Testing for (non-)empty string in shell

One way to test for (non-)empty string is to use test and -z (-n)


$ x=foo
$ test -z "$x"
$ echo $?
1

This is mostly seen with an if and [ -z … ] syntax

$ y=bar
$ if [ -n "$y" ];
then echo non-empty;
fi
non-empty

Instead of a variable, it could be the output of a script.

Like

if [ -n "$(grep ORA- alertDB01.log)" ]
then
echo there is an error in the alert log
else
echo "fine :)"
fi

This will work for years until one day you get :

ksh: no space

Why that? This is the way the shell works. Your shell (here ksh on AIX) starts having errors as soon as your subshell (here the grep) is exhausting the space.

$ wc -l alertDB01.log
2 alertDB01.log
$ if [ -n "$(grep ORA- alertDB01.log)" ];
then echo non-empty;
else echo "fine :)";
fi
non-empty
$ wc -l alertDB01.log
75025 alertDB01.log
$ if [ -n "$(grep ORA- alertDB01.log)" ];
then echo non-empty;
else echo "fine :)";
fi
ksh: no space

You got a memory error, how the shell will react is random (core dump, errors, continue, crashes). It will just bug and you do not want this.

EXERCISE DESCRIPTION
In the text on testing for empty strings in shell, which shell and operating system produce the errors?

PROVIDED DATA

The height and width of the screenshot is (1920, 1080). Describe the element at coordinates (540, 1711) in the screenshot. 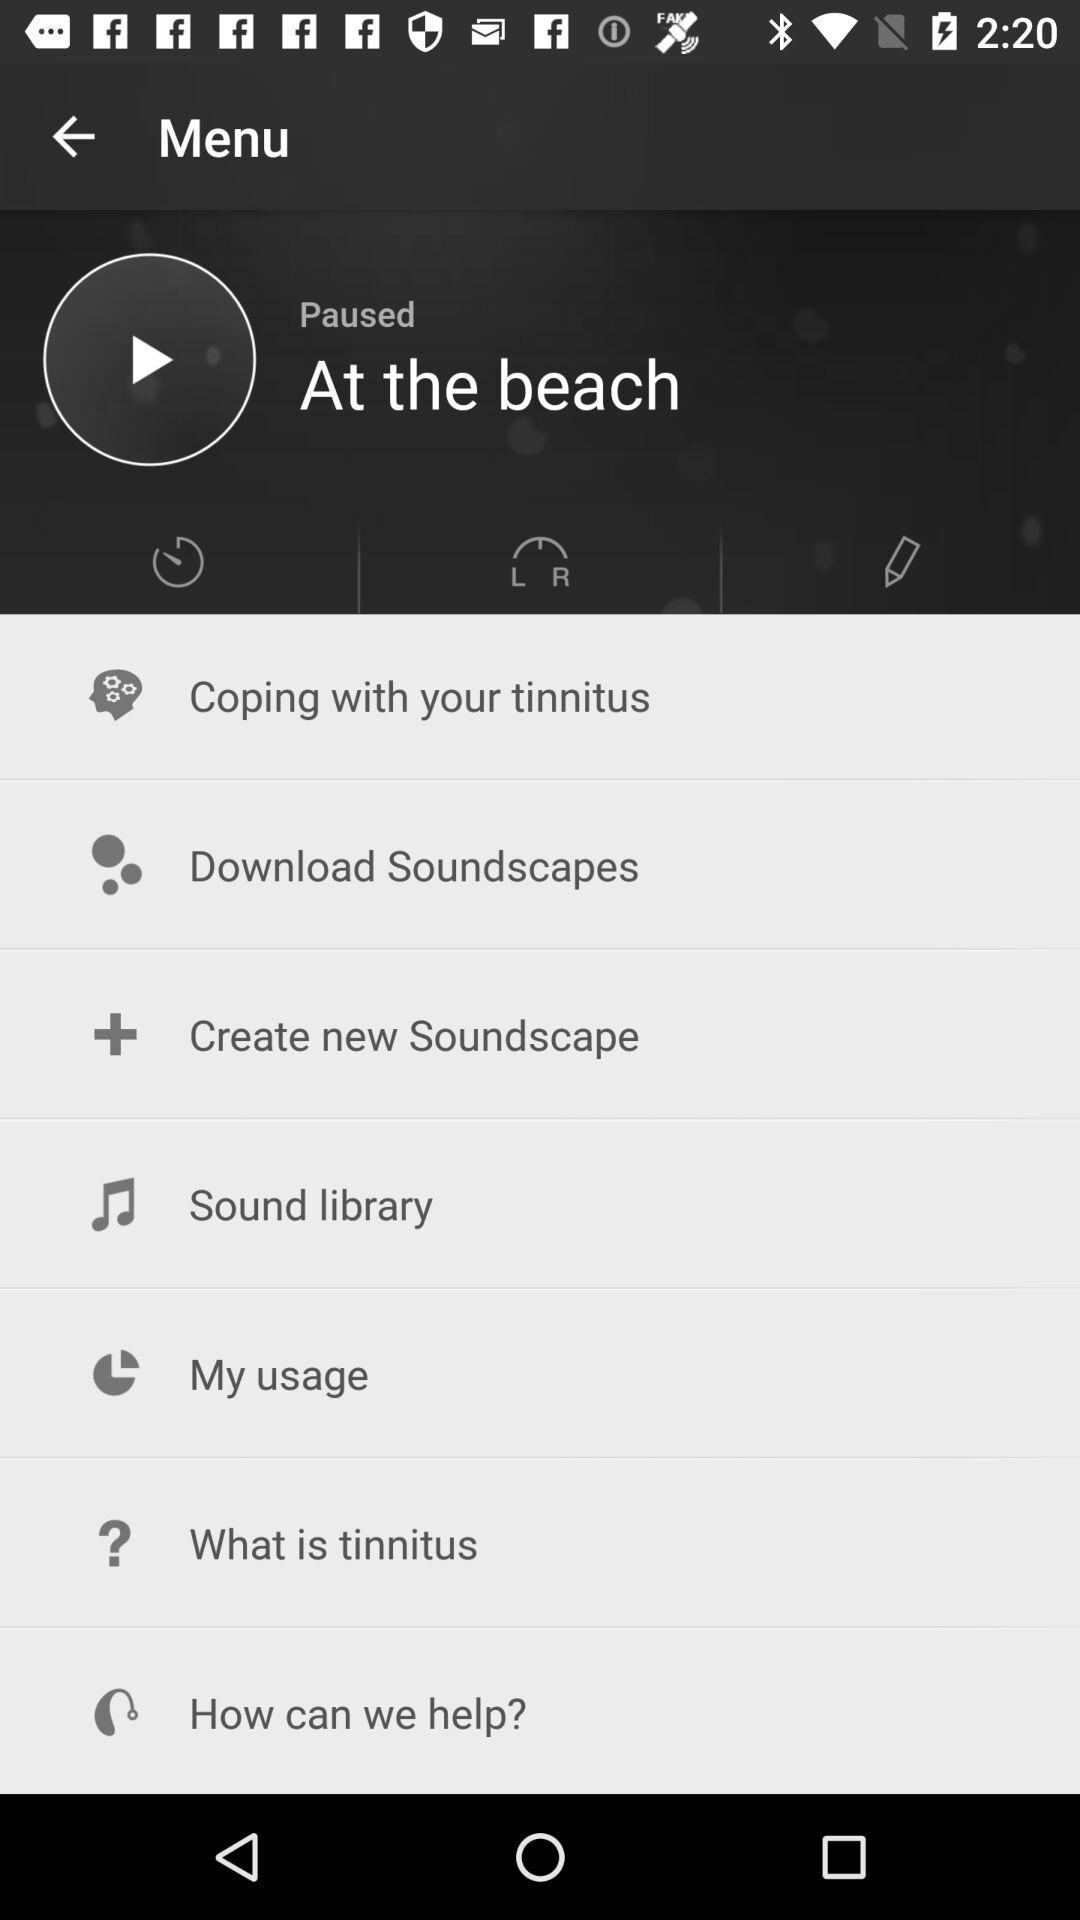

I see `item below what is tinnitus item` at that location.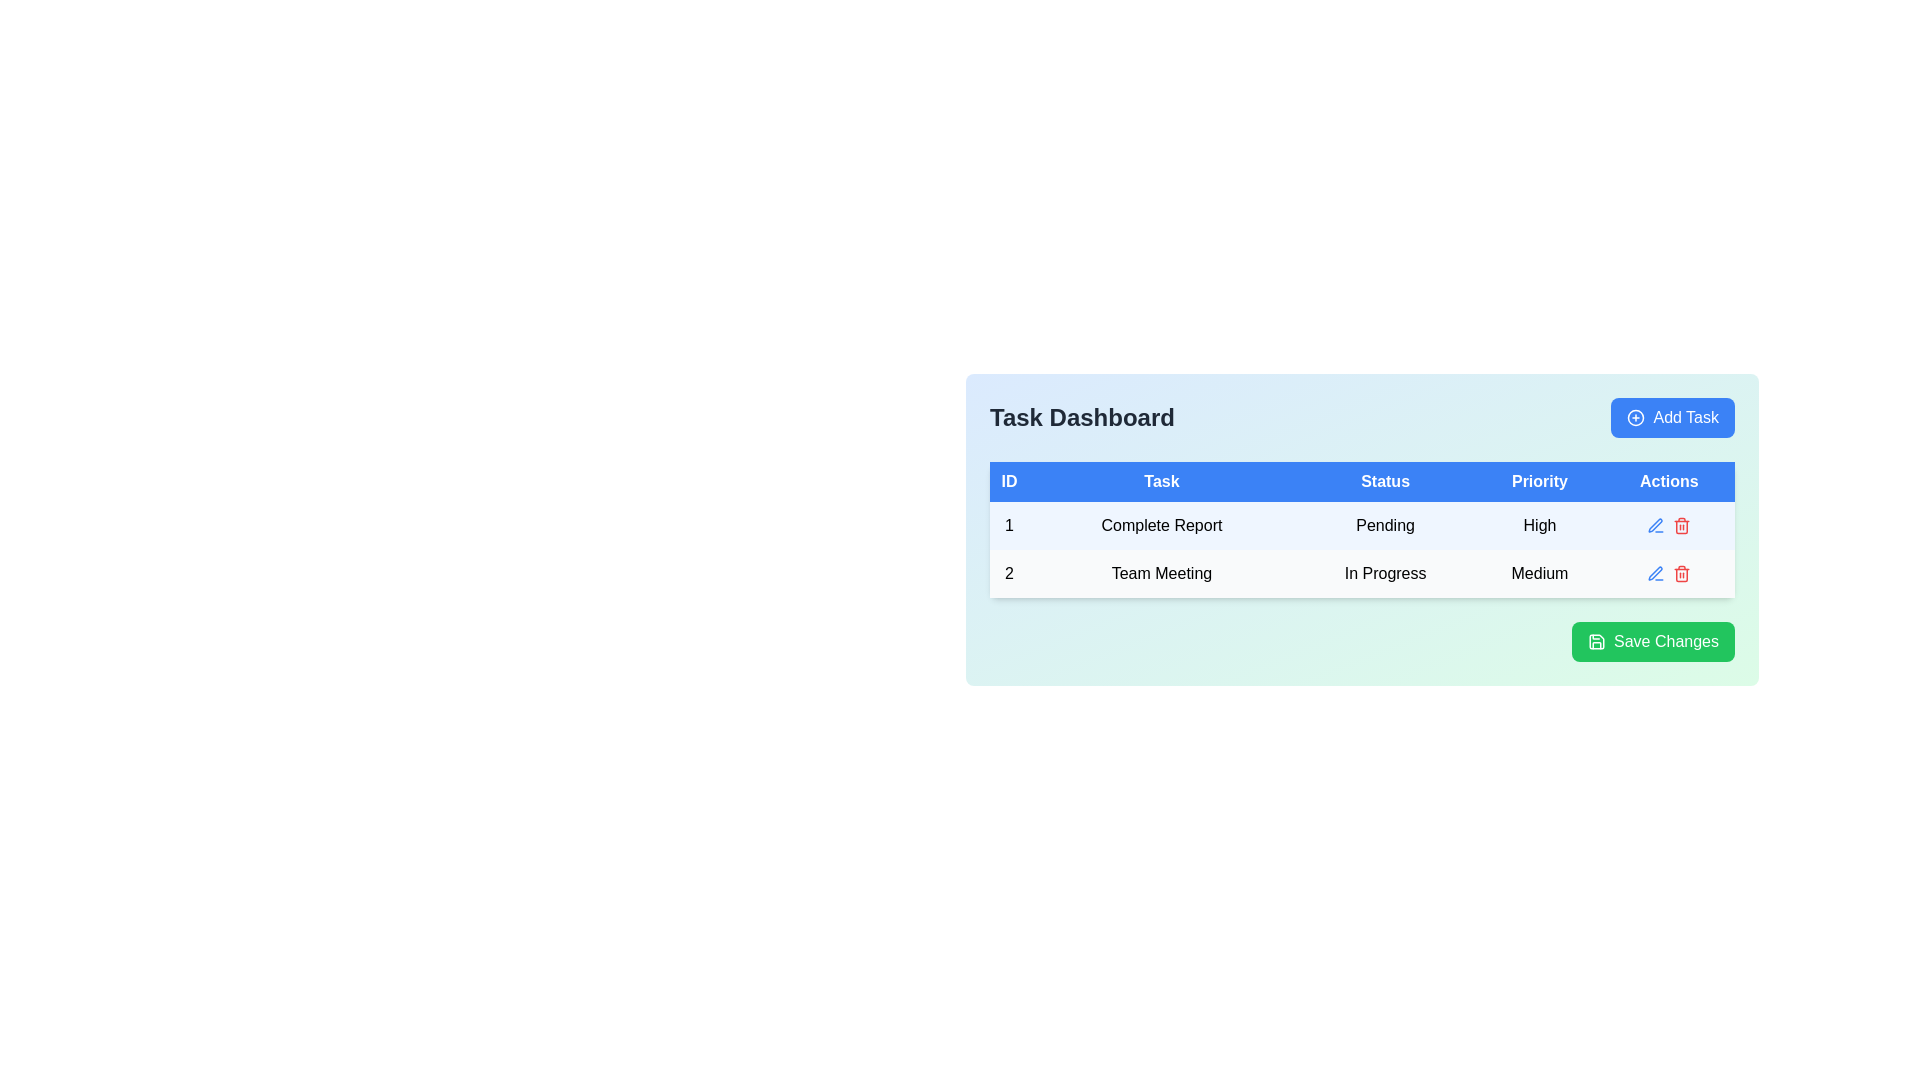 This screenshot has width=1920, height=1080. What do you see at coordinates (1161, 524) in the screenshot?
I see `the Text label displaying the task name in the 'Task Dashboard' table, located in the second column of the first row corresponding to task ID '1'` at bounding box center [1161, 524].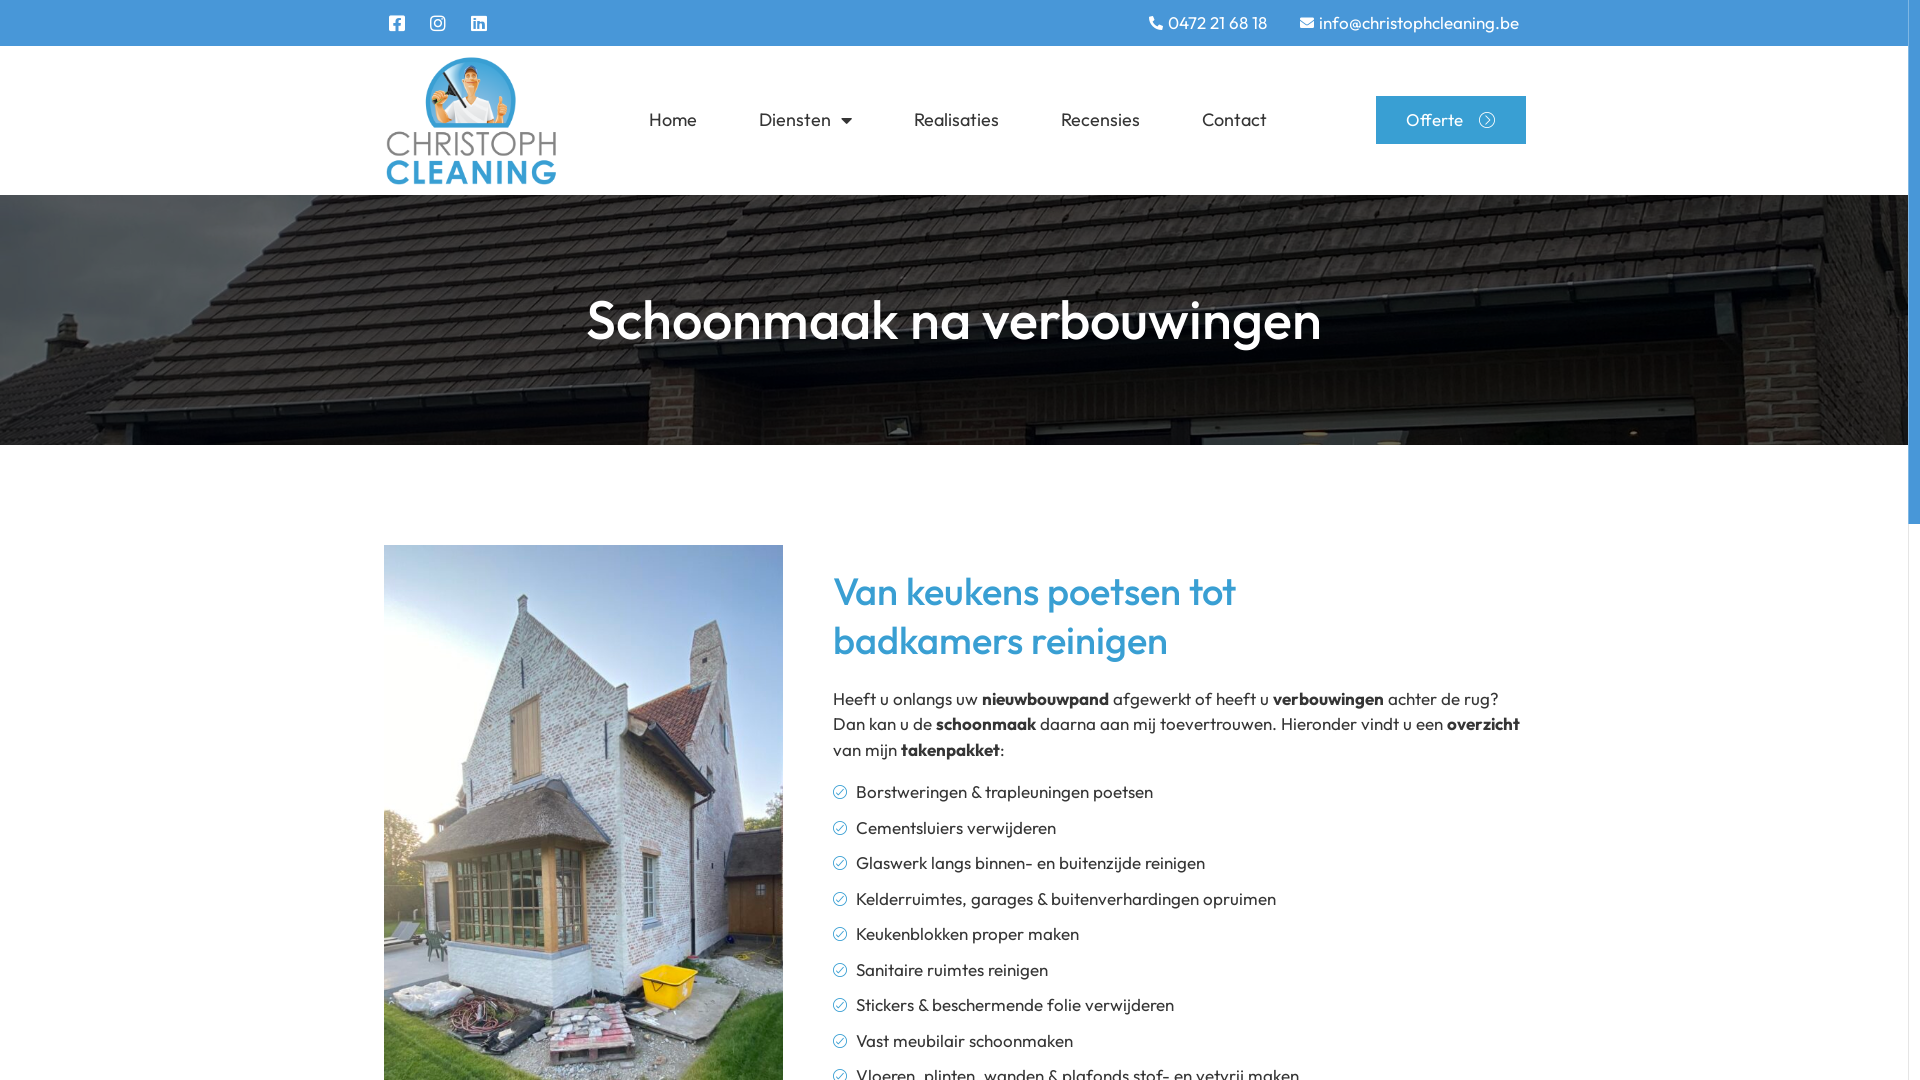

EXERCISE ANSWER
Ksh on AIX.